<<<<

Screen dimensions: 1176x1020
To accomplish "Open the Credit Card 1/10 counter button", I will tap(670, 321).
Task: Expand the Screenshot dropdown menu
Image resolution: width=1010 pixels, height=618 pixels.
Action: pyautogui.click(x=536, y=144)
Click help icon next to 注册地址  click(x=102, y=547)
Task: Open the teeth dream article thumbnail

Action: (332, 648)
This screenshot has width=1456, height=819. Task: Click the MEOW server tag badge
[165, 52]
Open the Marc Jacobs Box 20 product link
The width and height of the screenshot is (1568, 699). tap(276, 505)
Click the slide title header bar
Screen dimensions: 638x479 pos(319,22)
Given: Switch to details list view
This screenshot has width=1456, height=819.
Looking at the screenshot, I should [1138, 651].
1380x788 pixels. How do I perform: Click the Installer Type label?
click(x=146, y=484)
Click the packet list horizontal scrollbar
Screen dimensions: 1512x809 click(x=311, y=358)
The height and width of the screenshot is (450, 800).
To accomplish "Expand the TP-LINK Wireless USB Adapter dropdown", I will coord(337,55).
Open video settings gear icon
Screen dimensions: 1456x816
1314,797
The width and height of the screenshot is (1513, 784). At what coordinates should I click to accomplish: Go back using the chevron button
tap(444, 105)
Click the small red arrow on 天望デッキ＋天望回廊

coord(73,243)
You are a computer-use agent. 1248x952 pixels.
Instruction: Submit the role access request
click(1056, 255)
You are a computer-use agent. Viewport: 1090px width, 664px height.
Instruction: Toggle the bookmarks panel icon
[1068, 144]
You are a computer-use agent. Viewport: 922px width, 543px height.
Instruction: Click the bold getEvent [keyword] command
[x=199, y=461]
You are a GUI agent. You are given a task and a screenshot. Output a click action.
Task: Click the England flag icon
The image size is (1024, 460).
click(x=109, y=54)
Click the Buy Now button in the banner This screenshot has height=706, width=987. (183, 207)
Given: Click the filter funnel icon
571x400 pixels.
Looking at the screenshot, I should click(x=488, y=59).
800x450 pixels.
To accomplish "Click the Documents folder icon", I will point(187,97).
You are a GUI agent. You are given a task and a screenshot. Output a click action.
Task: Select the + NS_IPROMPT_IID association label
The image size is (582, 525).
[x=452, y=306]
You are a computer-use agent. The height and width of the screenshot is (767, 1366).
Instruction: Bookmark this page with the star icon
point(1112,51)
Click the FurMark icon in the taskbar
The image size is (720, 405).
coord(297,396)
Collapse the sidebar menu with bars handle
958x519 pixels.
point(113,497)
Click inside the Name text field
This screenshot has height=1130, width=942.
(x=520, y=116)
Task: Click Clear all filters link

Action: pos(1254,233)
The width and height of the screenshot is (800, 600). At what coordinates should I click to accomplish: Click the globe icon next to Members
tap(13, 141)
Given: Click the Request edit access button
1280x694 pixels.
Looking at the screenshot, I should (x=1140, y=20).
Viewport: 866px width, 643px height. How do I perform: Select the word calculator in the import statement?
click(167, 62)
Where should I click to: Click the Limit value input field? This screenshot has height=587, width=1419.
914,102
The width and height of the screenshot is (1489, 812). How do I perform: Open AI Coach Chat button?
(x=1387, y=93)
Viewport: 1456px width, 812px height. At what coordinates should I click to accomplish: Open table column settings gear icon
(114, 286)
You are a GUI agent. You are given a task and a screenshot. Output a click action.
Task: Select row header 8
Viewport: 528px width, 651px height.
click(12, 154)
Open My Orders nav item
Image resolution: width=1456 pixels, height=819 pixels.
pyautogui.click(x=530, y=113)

>>>>

TASK PROMPT: Can you output, as a Markdown table with the columns Row and Line, the lines starting with the one that contains "800x450 pixels." and going on through the one that contains "point(113,497)", numbering each row and leaving out any blank lines?

RIGHT ANSWER:
| Row | Line |
|---|---|
| 1 | 800x450 pixels. |
| 2 | To accomplish "Click the Documents folder icon", I will point(187,97). |
| 3 | You are a GUI agent. You are given a task and a screenshot. Output a click action. |
| 4 | Task: Select the + NS_IPROMPT_IID association label |
| 5 | The image size is (582, 525). |
| 6 | [x=452, y=306] |
| 7 | You are a computer-use agent. The height and width of the screenshot is (767, 1366). |
| 8 | Instruction: Bookmark this page with the star icon |
| 9 | point(1112,51) |
| 10 | Click the FurMark icon in the taskbar |
| 11 | The image size is (720, 405). |
| 12 | coord(297,396) |
| 13 | Collapse the sidebar menu with bars handle |
| 14 | 958x519 pixels. |
| 15 | point(113,497) |